KHOTBAH MINGGU 18 TRINITATIS, 07.10.2012

Ibr.2:5-12



“Apakah manusia itu?” Pertanyaan itu sudah lama diajukan dan dipergumulkan orang. Sehubungan dengan itu, Ernst Bloch, seorang filsuf berkebangsaan Jerman berkata, “Manusia belum mengetahui apakah dia itu, namun melalui alienasi dari dirinya sendiri, ia dapat mengetahui apa yang pasti bukan merupakan dirinya, dan karenanya ia tidak mau, atau sekurang-kurangnya seharusnya ia tidak mau tetap tinggal dalam kepalsuan.” Mengenai itu, Dr.M Sasteraprateja, seorang filsuf bangsa Indonesia berkata, “Kata-kata Ernst Bloch ini mengingatkan kita bahwa kita tidak memiliki defenisi praada tentang kemanusiaan kita.

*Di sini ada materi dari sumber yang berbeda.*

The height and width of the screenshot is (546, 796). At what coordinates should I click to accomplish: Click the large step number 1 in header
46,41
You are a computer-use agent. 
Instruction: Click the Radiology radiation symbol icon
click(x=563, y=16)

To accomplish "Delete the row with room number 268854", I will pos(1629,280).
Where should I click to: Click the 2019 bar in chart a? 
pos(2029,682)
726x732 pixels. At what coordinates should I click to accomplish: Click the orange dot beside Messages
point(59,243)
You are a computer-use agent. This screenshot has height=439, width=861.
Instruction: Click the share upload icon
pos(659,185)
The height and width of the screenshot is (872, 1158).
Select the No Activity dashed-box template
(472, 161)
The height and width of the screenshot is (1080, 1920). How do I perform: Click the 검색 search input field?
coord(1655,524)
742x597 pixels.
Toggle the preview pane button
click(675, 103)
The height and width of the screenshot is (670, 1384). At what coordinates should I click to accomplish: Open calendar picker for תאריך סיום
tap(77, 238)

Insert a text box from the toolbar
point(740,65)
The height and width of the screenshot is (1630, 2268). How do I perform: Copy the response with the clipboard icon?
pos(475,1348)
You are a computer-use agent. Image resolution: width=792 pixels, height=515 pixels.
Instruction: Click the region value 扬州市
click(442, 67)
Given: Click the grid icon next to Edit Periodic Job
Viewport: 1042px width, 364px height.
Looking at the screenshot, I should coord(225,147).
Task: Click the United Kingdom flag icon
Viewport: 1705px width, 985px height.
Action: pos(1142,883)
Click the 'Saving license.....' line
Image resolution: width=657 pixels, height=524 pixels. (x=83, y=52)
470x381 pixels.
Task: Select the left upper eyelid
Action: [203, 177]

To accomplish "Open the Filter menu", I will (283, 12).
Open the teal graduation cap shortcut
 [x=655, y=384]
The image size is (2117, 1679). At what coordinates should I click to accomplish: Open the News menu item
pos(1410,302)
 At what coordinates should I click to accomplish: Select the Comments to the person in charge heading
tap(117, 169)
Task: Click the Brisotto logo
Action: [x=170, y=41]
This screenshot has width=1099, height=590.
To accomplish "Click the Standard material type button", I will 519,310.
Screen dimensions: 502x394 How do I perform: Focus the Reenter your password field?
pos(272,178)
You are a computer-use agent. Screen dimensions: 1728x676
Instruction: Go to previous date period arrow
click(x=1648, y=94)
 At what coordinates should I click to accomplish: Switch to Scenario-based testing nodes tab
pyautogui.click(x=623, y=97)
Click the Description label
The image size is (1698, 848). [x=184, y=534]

Kita tidak mempunya gambaran paripurna tentang manusia.”

Tidak berlebihan apabila saya katakan, pendapat kedua pakar filsafat itu rada asing bagi kita. Mengapa? Sebab berdasarkan firman Tuhan yang tertulis dalam Alkitab, pengetahuan kita tentang manusia cukup jelas. Bagaimana manusia itu ada dan untuk apa ia ada, apa makna keberadaannya dan menjadi apa ia pada akhirnya, jawabannya dapat kita jumpai di seantero Alkitab, antara lain di dalam pasal bacaan kita minggu ini.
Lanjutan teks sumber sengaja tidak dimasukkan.